Firefighters Jane Dreacott and Paula Keys said they found racist and sexual graffiti throughout their living quarters at Fire Station 54 on Tuesday morning.
The attorneys who represent the women said they want the Department of Justice and the Equal Employment Opportunity Commission to investigate the incident as a hate crime.
“There was graffiti on the walls, above their desks and all of their pictures, on their desks and inside their lockers. It was all defaced,” attorney Elizabeth Pannili said.
Boriskie said it was a criminal offense and those responsible will lose their jobs.

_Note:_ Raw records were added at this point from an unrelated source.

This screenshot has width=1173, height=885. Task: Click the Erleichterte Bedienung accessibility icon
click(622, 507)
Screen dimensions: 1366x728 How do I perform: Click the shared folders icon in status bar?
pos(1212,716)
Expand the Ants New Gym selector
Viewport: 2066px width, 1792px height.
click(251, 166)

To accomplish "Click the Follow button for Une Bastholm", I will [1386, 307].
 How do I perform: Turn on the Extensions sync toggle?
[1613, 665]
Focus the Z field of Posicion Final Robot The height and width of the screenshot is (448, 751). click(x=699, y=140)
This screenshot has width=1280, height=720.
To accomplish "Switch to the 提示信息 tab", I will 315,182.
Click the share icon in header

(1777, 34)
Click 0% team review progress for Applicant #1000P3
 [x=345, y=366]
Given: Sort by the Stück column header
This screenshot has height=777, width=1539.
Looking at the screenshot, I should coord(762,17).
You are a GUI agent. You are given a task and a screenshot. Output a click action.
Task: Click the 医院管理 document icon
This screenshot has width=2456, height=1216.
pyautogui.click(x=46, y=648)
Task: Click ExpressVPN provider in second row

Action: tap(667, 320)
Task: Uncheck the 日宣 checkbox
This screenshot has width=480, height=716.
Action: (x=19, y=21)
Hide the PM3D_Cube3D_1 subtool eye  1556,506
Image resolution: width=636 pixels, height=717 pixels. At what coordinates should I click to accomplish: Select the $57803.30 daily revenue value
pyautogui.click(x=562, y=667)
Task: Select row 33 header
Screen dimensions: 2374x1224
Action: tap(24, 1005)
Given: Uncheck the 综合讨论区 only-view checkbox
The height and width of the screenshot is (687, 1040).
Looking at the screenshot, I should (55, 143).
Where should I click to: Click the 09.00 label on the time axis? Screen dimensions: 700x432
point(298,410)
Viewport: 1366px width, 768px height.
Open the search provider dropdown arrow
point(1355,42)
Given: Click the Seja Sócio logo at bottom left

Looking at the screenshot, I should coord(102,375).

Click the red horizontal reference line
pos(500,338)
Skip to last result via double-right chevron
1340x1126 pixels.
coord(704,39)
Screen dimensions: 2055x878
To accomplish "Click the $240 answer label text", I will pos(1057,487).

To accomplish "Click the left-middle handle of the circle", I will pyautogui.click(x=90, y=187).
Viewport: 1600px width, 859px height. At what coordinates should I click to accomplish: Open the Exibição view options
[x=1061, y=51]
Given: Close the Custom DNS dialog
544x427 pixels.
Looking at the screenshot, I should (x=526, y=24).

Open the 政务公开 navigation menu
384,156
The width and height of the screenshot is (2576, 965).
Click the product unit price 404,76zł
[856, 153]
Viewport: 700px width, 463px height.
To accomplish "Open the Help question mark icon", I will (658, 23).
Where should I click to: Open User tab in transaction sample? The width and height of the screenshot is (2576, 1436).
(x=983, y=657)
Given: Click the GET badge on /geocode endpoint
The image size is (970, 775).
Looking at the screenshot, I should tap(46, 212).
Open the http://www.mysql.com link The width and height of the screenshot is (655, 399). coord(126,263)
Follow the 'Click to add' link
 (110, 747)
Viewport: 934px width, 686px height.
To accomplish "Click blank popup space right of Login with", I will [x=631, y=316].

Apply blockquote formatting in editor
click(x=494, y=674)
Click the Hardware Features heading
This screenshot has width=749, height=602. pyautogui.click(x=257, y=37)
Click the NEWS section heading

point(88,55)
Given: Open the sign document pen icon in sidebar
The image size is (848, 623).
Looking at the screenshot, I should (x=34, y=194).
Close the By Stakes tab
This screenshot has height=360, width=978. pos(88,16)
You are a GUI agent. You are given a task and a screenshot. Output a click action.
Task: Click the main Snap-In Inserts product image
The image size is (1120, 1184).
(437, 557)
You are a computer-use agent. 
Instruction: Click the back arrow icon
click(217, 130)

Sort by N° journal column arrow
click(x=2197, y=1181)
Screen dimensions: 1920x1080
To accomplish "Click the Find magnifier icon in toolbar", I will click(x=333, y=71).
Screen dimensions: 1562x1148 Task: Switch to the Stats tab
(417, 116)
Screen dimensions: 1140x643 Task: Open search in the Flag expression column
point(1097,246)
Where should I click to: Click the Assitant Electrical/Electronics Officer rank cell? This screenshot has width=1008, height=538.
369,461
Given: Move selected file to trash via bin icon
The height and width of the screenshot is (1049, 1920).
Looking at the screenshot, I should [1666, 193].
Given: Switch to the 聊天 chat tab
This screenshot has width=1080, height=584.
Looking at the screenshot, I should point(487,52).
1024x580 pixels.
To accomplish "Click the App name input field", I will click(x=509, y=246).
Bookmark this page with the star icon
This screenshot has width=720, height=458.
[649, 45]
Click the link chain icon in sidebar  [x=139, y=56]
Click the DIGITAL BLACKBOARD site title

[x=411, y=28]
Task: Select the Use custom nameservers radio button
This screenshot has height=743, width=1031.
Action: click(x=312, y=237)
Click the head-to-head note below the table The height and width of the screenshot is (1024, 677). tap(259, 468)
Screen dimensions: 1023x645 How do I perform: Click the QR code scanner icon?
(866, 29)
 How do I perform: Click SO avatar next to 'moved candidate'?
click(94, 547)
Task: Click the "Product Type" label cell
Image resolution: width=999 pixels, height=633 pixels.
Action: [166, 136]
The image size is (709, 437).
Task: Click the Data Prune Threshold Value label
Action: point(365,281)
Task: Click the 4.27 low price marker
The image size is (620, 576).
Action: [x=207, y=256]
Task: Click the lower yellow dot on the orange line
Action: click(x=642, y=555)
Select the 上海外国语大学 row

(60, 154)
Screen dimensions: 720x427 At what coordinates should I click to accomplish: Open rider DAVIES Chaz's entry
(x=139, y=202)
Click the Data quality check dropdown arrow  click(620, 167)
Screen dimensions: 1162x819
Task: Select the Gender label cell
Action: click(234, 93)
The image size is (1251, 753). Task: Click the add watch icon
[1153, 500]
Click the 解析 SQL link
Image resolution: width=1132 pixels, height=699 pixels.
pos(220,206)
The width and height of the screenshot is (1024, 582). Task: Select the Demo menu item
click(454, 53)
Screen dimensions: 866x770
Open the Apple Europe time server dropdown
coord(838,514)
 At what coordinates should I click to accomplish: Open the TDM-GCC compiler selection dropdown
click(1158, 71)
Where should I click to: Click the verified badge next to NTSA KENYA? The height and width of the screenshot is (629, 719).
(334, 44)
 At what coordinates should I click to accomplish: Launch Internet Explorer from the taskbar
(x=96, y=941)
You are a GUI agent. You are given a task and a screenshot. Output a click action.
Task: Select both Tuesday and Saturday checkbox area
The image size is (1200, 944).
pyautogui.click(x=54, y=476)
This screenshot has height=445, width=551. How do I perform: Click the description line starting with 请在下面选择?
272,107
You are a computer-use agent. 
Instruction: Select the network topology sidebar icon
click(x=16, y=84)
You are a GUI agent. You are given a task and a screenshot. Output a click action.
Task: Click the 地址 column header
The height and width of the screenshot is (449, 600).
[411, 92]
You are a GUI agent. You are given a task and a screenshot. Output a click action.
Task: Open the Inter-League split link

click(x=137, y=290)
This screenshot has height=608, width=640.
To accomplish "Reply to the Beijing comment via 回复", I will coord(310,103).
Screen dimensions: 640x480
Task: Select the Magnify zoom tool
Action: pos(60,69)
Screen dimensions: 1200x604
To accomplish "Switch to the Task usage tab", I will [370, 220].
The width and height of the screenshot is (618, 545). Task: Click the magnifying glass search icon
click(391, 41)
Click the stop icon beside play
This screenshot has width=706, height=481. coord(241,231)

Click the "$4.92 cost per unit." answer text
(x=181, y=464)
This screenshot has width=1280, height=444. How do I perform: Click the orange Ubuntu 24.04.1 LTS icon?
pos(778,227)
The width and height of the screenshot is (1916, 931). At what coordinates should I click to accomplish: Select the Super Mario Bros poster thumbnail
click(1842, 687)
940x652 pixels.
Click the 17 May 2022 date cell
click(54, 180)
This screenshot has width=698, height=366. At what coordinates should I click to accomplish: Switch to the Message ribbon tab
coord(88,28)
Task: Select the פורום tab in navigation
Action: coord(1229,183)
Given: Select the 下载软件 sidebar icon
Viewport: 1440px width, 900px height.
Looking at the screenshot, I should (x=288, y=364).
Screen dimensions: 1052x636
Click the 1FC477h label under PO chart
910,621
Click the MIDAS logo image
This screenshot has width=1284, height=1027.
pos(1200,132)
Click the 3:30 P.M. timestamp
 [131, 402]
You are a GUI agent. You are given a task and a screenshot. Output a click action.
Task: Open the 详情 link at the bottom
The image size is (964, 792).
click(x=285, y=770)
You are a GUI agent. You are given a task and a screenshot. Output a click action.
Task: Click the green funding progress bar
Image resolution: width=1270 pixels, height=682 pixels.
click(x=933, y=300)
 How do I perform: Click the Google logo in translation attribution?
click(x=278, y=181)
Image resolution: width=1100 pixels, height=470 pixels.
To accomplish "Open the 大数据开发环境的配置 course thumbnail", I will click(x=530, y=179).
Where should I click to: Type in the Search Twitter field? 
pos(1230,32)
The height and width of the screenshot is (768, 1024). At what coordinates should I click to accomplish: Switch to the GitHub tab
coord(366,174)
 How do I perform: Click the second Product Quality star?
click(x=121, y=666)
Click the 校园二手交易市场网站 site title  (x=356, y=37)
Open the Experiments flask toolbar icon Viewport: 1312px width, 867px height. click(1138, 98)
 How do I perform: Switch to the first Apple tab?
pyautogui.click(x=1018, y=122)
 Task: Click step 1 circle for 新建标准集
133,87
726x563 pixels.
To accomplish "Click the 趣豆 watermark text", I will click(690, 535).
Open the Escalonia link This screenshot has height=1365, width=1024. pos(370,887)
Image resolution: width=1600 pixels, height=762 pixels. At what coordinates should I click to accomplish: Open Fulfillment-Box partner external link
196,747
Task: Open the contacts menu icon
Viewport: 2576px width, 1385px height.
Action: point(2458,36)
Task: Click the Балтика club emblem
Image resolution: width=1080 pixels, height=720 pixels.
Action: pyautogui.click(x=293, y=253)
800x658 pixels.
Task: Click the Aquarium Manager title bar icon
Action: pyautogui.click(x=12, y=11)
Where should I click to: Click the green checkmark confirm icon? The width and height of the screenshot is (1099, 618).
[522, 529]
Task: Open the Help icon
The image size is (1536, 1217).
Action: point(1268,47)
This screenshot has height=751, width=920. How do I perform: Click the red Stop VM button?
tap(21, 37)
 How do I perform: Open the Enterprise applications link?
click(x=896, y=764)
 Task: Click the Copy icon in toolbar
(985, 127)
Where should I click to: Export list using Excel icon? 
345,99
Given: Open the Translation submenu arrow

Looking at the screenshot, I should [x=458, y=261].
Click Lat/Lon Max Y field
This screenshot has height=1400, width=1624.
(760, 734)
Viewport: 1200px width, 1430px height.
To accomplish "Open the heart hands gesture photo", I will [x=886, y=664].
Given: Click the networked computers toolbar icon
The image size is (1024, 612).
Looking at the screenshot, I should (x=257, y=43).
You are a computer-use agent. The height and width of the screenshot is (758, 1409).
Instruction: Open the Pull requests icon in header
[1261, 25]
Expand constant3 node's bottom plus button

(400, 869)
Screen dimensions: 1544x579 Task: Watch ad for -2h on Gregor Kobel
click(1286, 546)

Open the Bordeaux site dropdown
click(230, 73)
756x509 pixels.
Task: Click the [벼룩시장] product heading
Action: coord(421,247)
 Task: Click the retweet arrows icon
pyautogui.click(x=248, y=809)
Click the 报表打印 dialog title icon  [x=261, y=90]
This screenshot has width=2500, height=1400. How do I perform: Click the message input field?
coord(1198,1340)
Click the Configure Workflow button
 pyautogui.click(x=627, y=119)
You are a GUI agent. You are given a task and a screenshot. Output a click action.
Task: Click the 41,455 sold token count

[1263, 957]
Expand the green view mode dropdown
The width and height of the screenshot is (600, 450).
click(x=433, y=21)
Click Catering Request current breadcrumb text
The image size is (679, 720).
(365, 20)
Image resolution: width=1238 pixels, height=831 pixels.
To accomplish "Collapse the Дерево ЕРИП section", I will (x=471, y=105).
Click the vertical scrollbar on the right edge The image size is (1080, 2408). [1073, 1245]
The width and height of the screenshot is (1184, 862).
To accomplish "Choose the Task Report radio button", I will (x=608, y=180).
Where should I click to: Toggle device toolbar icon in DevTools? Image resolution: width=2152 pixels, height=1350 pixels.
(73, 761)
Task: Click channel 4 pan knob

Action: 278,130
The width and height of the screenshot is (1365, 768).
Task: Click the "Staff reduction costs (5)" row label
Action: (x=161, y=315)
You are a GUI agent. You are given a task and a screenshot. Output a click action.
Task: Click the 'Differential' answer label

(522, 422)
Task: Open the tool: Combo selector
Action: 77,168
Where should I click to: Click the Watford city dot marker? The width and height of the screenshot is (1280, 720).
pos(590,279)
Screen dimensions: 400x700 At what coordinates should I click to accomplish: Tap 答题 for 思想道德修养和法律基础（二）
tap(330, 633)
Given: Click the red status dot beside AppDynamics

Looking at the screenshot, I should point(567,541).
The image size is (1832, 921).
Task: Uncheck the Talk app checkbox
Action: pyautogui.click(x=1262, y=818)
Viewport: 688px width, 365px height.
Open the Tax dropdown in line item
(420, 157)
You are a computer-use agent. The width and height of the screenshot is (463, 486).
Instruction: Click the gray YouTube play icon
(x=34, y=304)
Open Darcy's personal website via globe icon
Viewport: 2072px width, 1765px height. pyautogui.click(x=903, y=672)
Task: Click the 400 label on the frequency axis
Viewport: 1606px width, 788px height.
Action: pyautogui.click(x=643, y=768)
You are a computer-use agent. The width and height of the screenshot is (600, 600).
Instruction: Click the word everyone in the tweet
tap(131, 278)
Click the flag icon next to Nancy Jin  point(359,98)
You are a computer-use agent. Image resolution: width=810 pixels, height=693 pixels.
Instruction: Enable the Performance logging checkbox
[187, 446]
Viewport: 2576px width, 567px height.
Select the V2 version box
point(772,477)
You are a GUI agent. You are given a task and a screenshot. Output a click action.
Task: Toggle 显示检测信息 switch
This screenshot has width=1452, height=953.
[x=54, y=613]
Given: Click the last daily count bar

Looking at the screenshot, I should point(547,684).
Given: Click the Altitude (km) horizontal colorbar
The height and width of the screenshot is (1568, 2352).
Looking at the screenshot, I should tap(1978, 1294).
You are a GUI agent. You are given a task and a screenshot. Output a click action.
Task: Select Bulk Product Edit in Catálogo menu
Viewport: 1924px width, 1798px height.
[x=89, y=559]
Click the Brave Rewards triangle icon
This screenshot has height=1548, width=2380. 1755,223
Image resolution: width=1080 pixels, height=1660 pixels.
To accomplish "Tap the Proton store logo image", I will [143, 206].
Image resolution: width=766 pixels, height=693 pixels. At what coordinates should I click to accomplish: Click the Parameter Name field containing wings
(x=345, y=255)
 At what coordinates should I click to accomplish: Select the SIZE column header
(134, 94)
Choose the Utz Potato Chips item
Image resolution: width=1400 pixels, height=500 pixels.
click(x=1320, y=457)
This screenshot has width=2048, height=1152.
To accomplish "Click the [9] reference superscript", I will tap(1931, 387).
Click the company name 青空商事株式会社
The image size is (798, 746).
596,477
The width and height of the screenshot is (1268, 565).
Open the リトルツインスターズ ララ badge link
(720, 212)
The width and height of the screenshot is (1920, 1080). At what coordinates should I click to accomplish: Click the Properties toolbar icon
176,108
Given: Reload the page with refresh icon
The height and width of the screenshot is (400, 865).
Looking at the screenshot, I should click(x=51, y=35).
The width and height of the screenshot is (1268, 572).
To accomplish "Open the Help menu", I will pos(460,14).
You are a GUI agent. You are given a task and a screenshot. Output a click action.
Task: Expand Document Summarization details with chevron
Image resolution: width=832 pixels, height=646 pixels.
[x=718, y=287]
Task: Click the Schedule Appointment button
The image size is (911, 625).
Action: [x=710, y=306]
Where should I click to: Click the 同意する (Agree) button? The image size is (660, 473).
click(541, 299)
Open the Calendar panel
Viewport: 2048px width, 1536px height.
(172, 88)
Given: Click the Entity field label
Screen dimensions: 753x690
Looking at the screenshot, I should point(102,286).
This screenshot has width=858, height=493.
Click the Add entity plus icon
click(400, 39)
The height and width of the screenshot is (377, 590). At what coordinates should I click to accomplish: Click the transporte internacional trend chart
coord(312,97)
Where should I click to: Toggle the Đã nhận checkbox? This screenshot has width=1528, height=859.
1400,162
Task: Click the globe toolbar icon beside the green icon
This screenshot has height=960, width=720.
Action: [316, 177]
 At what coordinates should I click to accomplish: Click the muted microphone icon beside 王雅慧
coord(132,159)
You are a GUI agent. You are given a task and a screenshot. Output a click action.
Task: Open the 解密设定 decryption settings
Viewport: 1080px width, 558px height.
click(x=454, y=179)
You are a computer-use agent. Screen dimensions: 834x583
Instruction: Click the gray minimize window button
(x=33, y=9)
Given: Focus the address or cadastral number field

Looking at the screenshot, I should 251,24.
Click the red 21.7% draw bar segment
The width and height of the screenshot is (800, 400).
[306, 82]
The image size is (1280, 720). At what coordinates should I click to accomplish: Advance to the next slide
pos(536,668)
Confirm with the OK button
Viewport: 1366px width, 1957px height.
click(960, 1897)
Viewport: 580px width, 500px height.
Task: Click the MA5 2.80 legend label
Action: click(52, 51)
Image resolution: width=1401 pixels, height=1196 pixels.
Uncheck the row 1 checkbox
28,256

Some close to Dreacott and Keys said the women recently complained about men urinating in the sinks and on the walls of their sleeping quarters.
“The message is clear: You’re going to have to tolerate a sexist environment. You’re going to have to try to get along with harassment. It goes along with being one of the few women at the station,” attorney Joe Ahmad said.
The attorneys said Dreacott is particularly distraught. She found photographs of her daughter, who died in a car accident, defaced in her locker.
“They wrote the word ‘die,’” Ahmad said.
Houston Mayor Bill White released a statement about the matter:
“Any form of racial or gender discrimination demeaning one group of people is unacceptable,” he wrote. “We won’t tolerate it in the fire department or anywhere else within the city. Before we judge and generalize about it, we need to get the facts and we will get to the bottom of it. I have confidence in the professionalism of the [Office of Inspector General] to do that.”
Dreacott and Keys will speak out publicly about the incident Thursday morning.